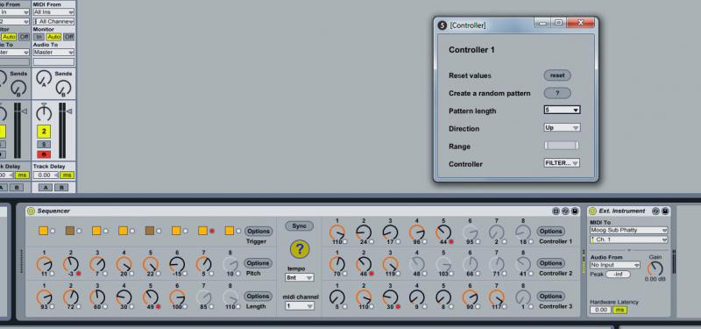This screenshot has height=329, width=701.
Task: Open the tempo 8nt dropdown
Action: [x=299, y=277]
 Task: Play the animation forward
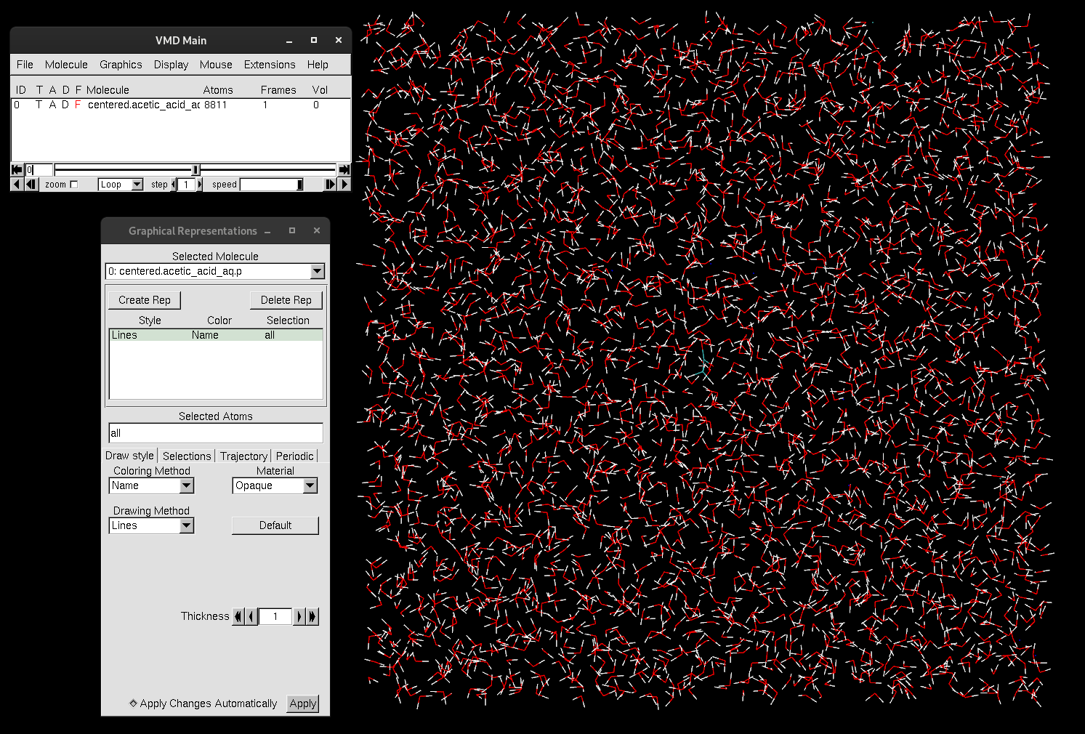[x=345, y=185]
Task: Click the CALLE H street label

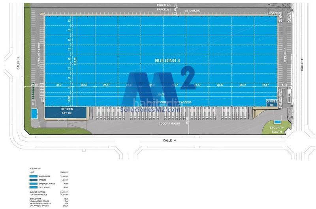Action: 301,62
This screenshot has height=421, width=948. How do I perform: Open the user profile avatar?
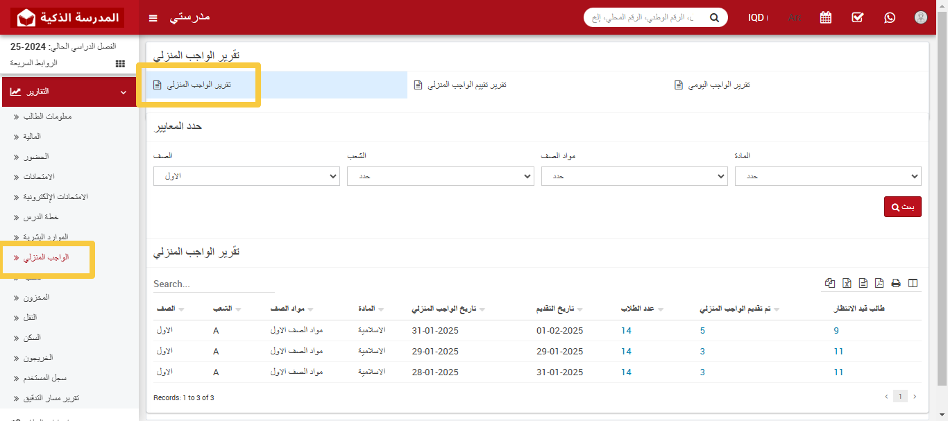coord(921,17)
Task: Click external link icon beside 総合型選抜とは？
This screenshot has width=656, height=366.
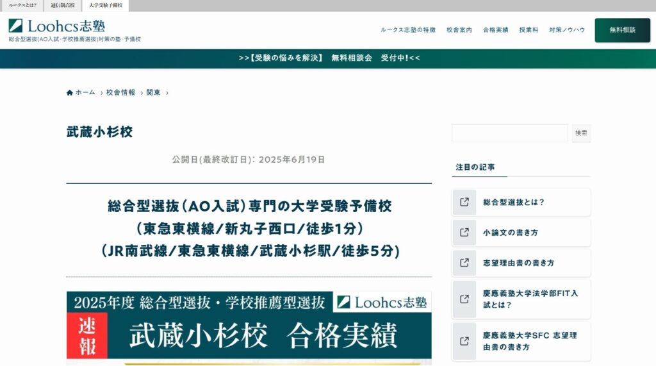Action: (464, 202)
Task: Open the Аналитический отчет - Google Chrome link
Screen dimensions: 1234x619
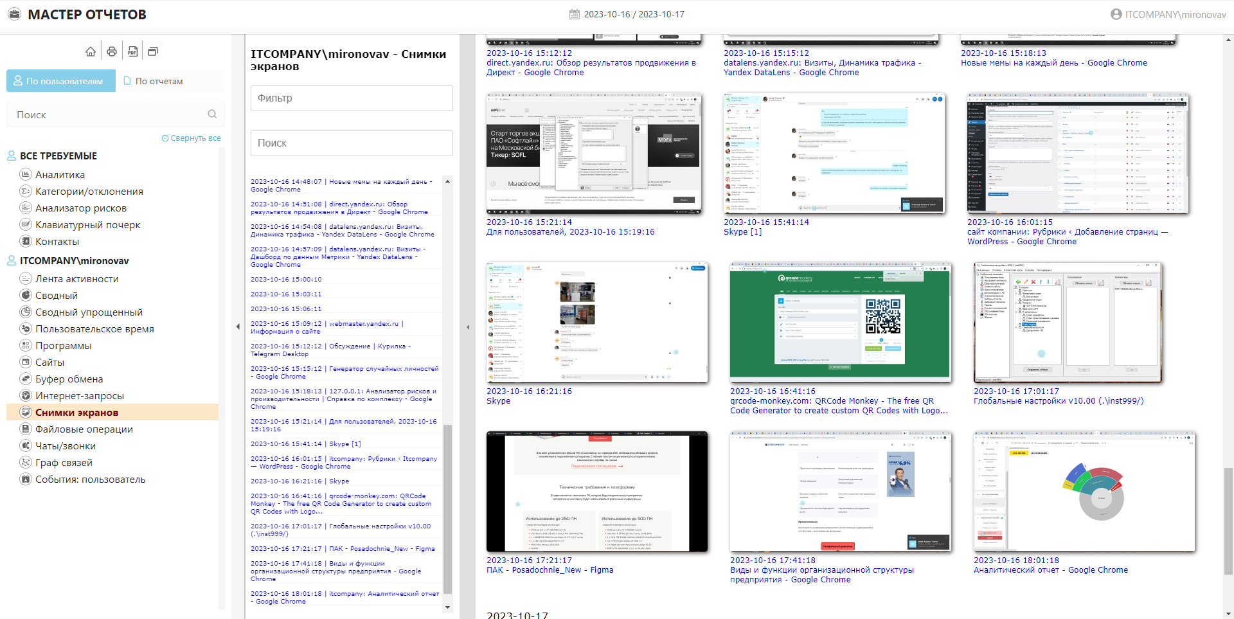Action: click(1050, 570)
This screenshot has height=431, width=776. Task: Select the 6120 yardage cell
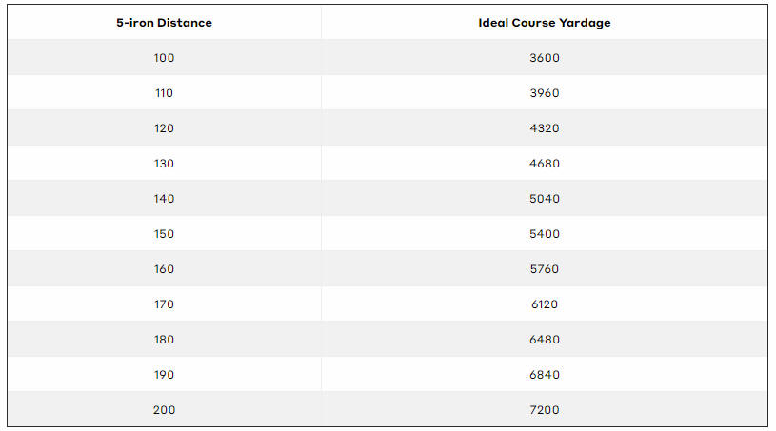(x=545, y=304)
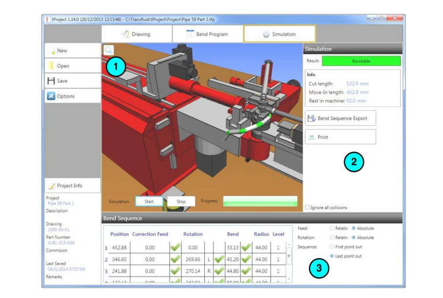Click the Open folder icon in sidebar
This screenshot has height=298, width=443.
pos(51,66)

※

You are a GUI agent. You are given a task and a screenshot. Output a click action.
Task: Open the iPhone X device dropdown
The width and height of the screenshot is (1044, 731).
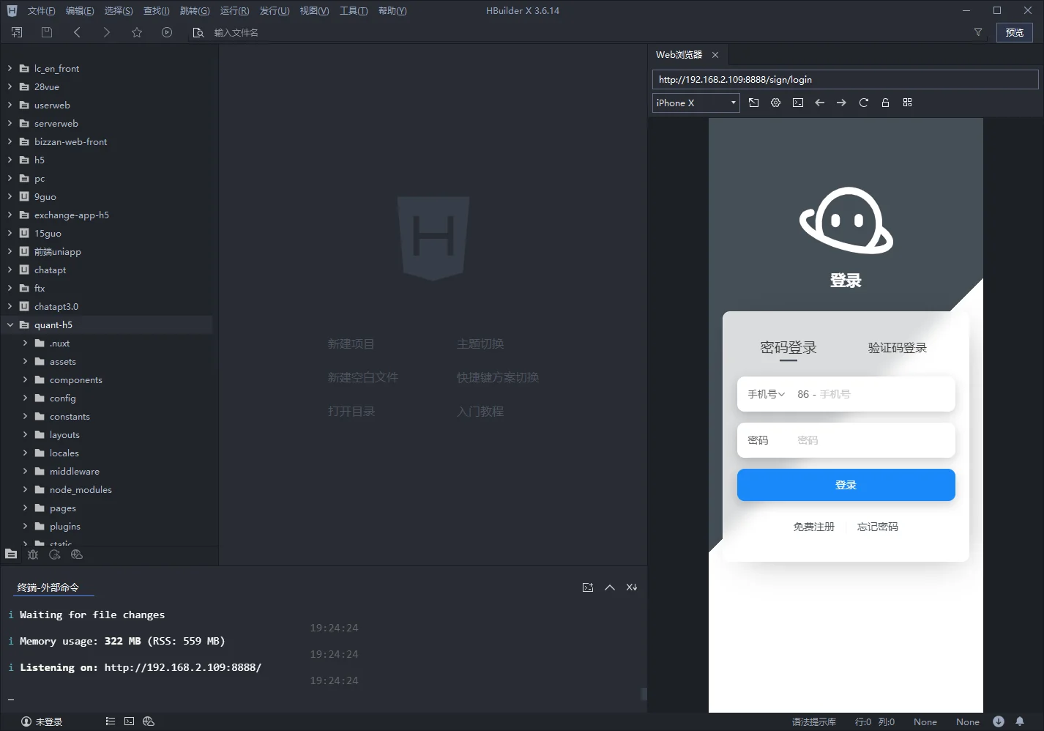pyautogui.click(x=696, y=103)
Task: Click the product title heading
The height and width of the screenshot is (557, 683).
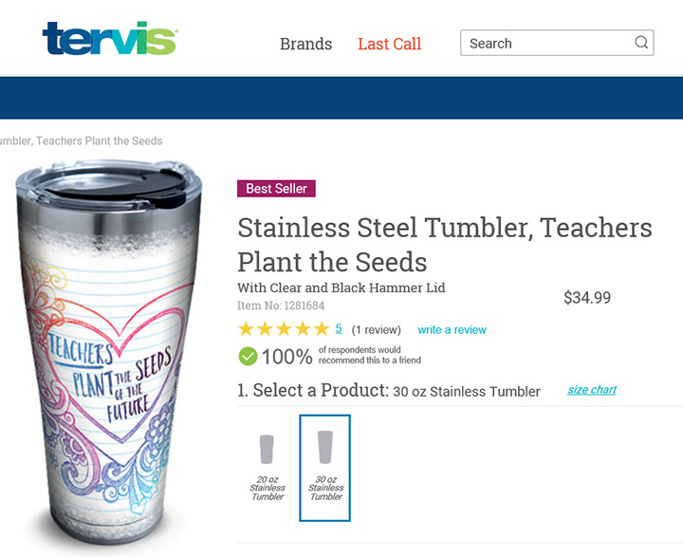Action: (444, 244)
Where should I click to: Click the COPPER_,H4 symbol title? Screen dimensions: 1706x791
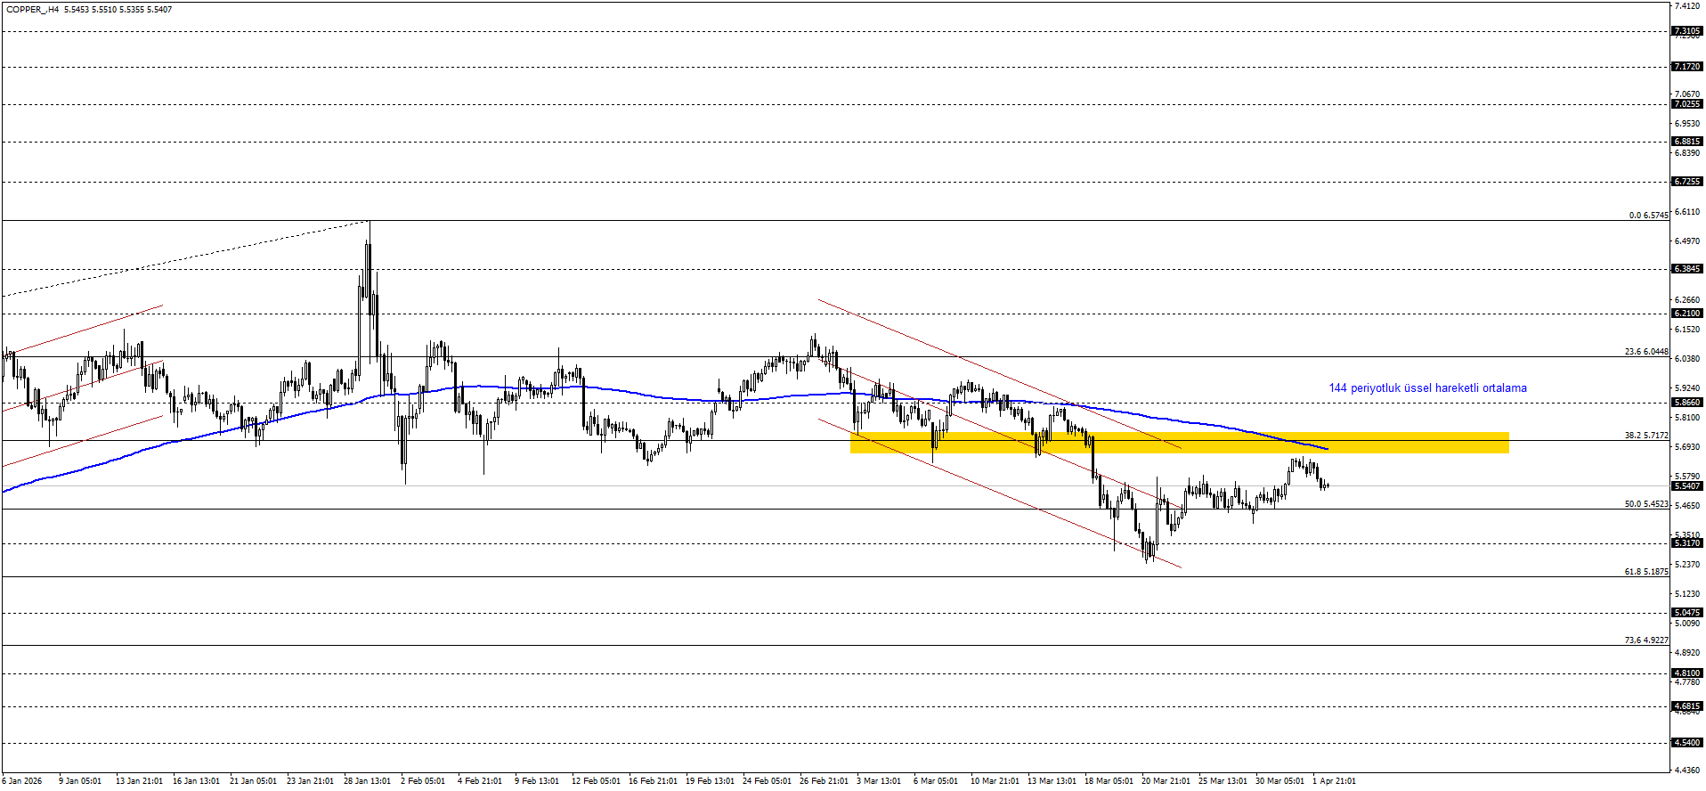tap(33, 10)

※

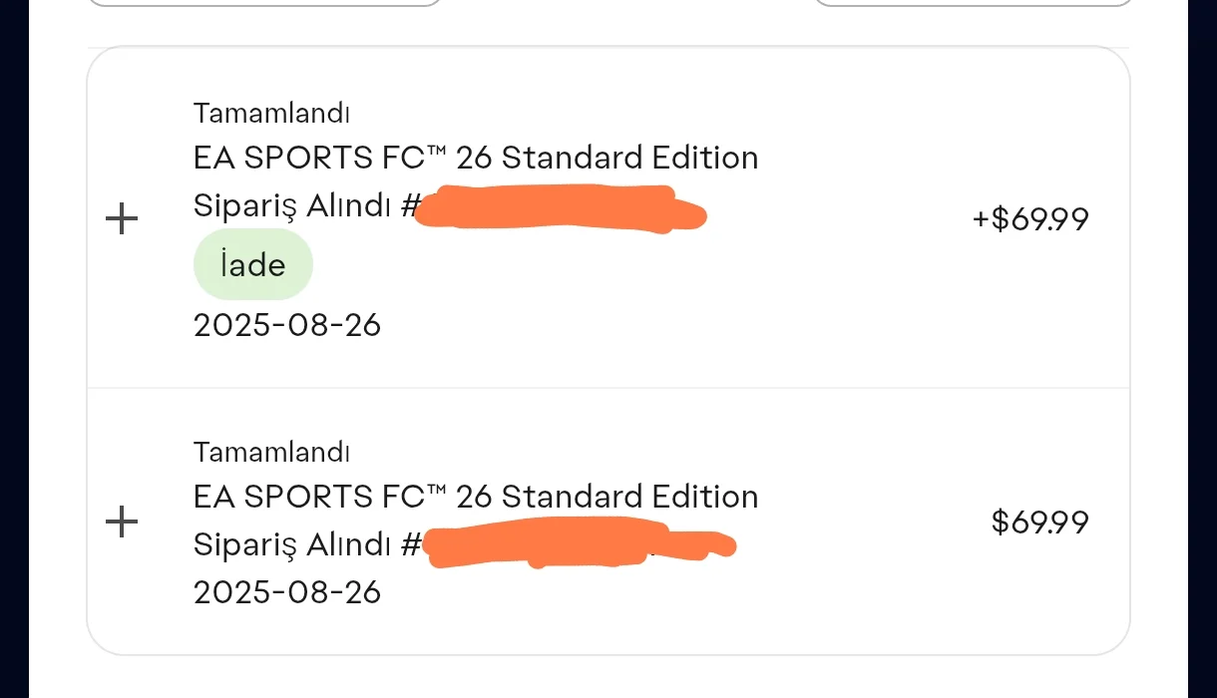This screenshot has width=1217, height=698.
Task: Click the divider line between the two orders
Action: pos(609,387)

※

■ **WORK REQUEST**
Check each line of the entries above for the string "link", and return those that contain it.

■ **TASK RESULT**
Task: Click external link icon beside 総合型選抜とは？
Task: Open the Аналитический отчет - Google Chrome link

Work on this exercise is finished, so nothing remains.